I was in Paris and my friend was wearing these rad Louboutin boots that were turquoise, ocher, red, and gold, and I thought, That’s my color scheme!

Enter Joseph Cornacchia, his architect, who changed everything (even down to the wiring), and Bibi Monnahan, Demsey’s longtime friend and designer.

“John said Yves Klein blue and David Hicks,” recalls Monnahan. “So I went to Stark, and lo and behold they had some Hicks-inspired carpeting that could be done in any size.” Monnahan worked closely with Stark to create custom rugs for the entire house. She then replaced the old brown suede on the Willy Rizzo sofa with a luxurious Romo viscose velvet in a rich azure hue.

With the palette set, the project took off. Each piece was painstakingly curated by Demsey and Monnahan, including a few key pieces Demsey found while traveling on business, like the Vincenzo De Cotiis brass coffee table picked up during a trip to Milan and the Golden Clover table by Guy de Rougemont bought at Galerie Diane de Polignac in Paris.

Demsey’s vast art collection is also on display. The fourth-floor guest suite features several paintings by his mother, Renée Demsey, who was the in-house artist for Bergdorf Goodman in the 1970s.

The beauty executive is also a passionate collector of photography, and the installation of 575 pictures from his trove was mapped out room-by-room with military precision. The installation—covering all six floors—took nine weeks. One recent acquisition Demsey is especially proud of is a striking Steven Klein portrait of Nicki Minaj painted blue and wearing a pink Marilyn Monroe wig. (Demsey recently worked with Minaj on a lipstick collaboration for MAC Cosmetics.)

“His life is his work and his work is his life,” notes Aerin Lauder, a close friend and associate. “You see that in his home, his love of pattern and package and texture; it translates into everything he does. He’s definitely more is more.”

That’s for sure.

“Less is bore,” declares Donald Robertson, roving creative director of the Estée Lauder Companies, of his boss’s style. The prolific illustrator, known as the “Andy Warhol of Instagram,” created a Dita Von Teese–themed wallpaper for one of Demsey’s powder rooms, and his whimsical artwork is sprinkled throughout the house. “He’s a fearless kid with a job and a credit card,” says Robertson. “Imagine a four-year-old with really good credit.”

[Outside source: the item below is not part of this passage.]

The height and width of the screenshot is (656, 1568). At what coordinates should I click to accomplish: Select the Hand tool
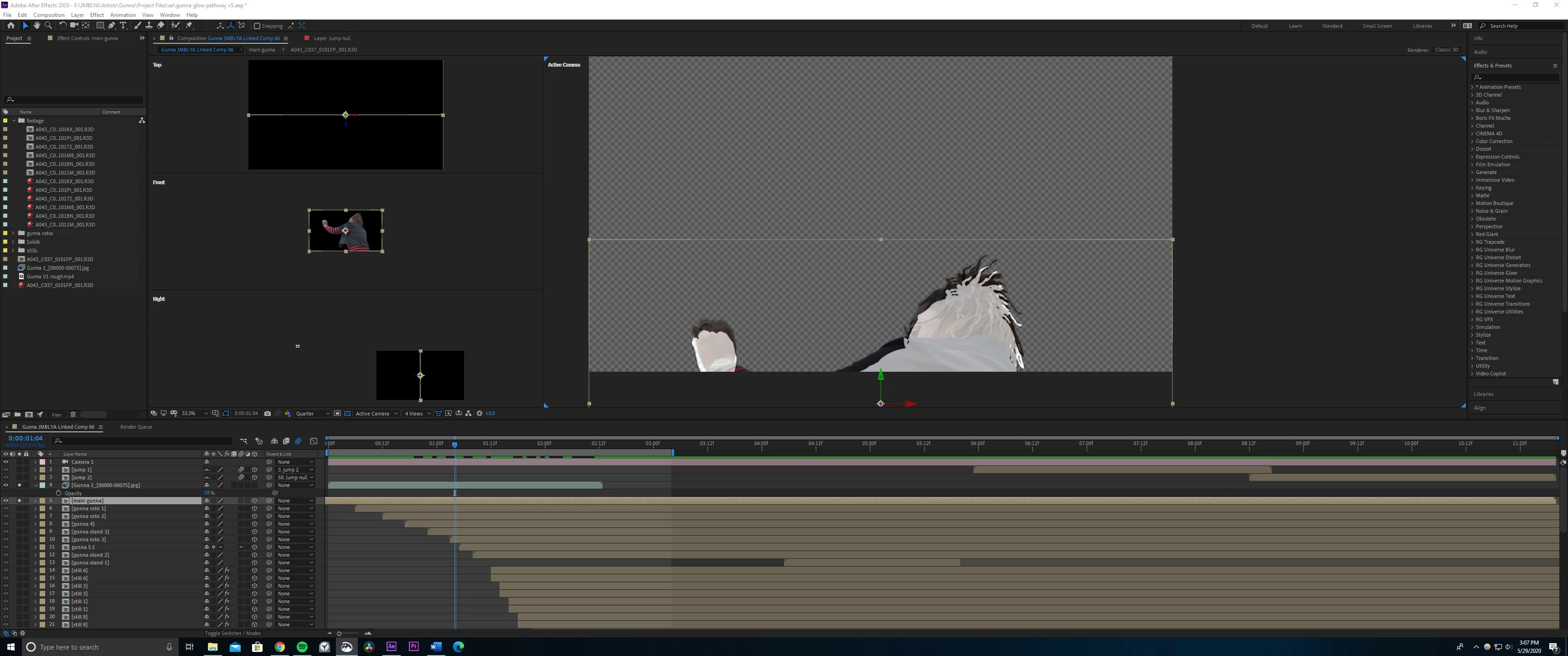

As for that Willy Rizzo sofa, what would the late C. Z. Guest think of its being the design inspiration for Demsey’s home? “My mother adored John and would get a kick out of him having this beautiful sofa in his house,” says her daughter and another Demsey friend, Cornelia Guest. “Especially since he got it from his parents—and I always took all her furniture. Great minds think alike!”

Meanwhile, has Demsey planted a stake in the ground for good? “As long as I can continue walking up the stairs, yes.”